Writing disorder is distinguished from normal variations in academic attainment, and writing problems persist in the presence of adequate educational opportunity and instructional exposure. Writing disorder is also distinguished from writing problems that are due to other medical problems, like intellectual disability, neurological or sensory disorders, and neurocognitive disorders. Finally, though writing disorder commonly co-occurs with other neurodevelopmental disorders (e.g. ADHD, developmental coordination disorder, autistic spectrum disorder) and mental disorders (e.g. anxiety, depression), writing disorder is distinct from and not due to those disorders.

Dysgraphia is a specific writing deficit that is characterized by poor handwriting and fine motor coordination.

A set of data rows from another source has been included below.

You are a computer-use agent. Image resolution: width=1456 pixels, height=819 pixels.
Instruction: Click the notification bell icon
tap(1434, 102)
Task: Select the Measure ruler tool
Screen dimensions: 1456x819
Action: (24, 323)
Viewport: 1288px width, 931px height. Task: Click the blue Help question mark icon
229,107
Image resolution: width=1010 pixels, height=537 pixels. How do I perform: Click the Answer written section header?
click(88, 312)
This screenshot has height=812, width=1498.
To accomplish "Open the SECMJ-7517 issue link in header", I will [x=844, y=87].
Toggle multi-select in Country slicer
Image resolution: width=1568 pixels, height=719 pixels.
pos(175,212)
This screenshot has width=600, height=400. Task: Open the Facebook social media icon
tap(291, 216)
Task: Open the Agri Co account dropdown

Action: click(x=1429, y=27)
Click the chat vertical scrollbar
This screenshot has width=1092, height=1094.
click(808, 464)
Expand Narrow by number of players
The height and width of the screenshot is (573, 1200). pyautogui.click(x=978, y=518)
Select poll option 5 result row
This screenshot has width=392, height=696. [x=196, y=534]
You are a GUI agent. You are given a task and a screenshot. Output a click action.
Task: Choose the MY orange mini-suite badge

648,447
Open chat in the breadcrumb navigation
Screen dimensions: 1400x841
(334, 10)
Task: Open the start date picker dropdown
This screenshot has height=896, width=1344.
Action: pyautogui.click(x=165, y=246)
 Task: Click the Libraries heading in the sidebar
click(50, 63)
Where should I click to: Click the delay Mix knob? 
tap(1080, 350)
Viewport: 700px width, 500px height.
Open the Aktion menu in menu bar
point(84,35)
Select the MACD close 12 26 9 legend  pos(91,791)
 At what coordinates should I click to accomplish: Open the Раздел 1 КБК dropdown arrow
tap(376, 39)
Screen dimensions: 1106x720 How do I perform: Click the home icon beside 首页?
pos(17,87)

Sign of a writing disorder include:

  • Inaccurate punctuation
  • Poor grammar
  • Poor paragraph organization
  • Unclear written expression
  • Disorganized sentence structure
  • Disorganized paragraph organization

Writing disorder may be mild enough that the individual is able to compensate or function well given appropriate accommodations or support services. In more severe cases, difficulties are so pronounced that the individual is unable to become proficient in core academic skills unless intensive and specialized teaching is provided in school and at home.

Regardless of severity, however, it is crucial that the writing disorder be addressed. Individuals with untreated learning disorders show negative consequences across the lifespan, including lower educational attainment, higher rates of unemployment and under-employment, and higher levels of psychological distress.